====== Material for the task ======
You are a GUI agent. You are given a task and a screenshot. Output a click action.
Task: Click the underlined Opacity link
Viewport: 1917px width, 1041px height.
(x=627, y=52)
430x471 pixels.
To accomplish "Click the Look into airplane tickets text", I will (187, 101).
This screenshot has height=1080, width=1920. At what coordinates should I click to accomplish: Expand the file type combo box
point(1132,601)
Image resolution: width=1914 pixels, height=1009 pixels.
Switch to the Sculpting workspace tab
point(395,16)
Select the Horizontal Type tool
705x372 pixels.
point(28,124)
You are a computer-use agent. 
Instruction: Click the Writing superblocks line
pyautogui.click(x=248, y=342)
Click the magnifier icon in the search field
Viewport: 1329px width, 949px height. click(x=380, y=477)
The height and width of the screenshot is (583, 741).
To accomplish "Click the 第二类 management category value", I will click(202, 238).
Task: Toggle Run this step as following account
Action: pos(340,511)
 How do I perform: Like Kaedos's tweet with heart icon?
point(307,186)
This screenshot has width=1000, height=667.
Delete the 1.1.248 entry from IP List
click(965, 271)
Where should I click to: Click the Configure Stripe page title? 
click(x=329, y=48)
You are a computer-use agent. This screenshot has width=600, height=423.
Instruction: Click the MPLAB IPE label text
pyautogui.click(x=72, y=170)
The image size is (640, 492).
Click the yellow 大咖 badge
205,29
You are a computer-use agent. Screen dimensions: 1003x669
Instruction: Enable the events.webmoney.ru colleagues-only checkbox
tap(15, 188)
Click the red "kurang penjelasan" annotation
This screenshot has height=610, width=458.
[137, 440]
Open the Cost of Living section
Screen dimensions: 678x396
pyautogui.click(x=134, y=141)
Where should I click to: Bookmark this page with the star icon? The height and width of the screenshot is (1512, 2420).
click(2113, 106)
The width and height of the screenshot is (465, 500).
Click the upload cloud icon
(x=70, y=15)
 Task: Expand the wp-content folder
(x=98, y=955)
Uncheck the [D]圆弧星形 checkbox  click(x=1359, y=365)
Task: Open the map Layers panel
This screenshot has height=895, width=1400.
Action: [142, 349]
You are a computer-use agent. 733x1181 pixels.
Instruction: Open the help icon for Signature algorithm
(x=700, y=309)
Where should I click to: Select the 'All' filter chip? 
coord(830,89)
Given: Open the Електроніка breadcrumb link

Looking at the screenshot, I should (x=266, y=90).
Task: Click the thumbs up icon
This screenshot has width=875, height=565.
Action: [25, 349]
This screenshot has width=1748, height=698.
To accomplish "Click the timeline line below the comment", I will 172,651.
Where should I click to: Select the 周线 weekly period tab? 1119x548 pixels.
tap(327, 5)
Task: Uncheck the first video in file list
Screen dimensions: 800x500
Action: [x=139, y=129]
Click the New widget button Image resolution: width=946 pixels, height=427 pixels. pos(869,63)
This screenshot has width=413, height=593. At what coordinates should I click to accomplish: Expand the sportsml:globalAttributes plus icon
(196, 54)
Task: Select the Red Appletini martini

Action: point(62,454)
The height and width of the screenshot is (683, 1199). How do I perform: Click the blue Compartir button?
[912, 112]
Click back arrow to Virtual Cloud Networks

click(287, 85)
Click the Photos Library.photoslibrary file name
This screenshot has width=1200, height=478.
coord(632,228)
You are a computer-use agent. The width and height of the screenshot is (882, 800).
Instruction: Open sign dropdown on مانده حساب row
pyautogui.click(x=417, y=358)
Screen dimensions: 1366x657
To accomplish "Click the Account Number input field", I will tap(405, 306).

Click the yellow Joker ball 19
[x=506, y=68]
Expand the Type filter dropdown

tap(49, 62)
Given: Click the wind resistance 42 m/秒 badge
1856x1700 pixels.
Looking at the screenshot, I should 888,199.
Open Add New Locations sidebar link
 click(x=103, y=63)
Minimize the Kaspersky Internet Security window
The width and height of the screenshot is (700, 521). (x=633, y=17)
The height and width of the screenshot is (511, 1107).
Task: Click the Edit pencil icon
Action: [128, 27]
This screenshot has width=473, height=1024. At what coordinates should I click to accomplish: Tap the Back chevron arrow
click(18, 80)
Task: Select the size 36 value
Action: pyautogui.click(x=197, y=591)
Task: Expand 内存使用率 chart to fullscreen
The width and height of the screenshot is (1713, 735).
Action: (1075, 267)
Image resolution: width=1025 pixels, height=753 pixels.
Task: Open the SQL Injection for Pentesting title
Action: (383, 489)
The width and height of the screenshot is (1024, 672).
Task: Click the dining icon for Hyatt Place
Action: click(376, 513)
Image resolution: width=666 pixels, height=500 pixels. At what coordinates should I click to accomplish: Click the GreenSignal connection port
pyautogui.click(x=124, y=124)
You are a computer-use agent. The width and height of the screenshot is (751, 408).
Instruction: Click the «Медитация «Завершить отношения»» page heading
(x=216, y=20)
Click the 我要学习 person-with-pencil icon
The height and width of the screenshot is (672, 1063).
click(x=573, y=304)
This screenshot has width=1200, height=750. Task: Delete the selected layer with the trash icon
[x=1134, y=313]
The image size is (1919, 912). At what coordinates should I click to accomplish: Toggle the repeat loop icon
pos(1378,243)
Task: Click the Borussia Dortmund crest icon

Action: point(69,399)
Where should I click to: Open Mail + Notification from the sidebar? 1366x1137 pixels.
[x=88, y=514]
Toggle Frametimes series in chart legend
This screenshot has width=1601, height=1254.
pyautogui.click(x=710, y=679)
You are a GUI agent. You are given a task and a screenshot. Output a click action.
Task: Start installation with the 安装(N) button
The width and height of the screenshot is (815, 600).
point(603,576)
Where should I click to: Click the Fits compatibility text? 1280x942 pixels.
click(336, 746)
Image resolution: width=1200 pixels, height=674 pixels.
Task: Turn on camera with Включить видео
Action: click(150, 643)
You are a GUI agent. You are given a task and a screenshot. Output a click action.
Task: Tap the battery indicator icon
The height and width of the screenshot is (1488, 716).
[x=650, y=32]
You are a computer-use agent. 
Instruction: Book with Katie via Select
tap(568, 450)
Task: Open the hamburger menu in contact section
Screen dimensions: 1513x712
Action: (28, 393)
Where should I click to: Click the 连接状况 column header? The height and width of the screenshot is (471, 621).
======
- [Goal]:
Please convert everything from the line containing "Task: Open the map Layers panel" down to the line containing "Looking at the screenshot, I should (x=266, y=90)." into a Markdown table with the columns Row and Line, omitting blank lines.

- [Response]:
| Row | Line |
|---|---|
| 1 | Task: Open the map Layers panel |
| 2 | This screenshot has height=895, width=1400. |
| 3 | Action: [142, 349] |
| 4 | You are a computer-use agent. 733x1181 pixels. |
| 5 | Instruction: Open the help icon for Signature algorithm |
| 6 | (x=700, y=309) |
| 7 | Where should I click to: Select the 'All' filter chip?  |
| 8 | coord(830,89) |
| 9 | Given: Open the Електроніка breadcrumb link |
| 10 | Looking at the screenshot, I should (x=266, y=90). |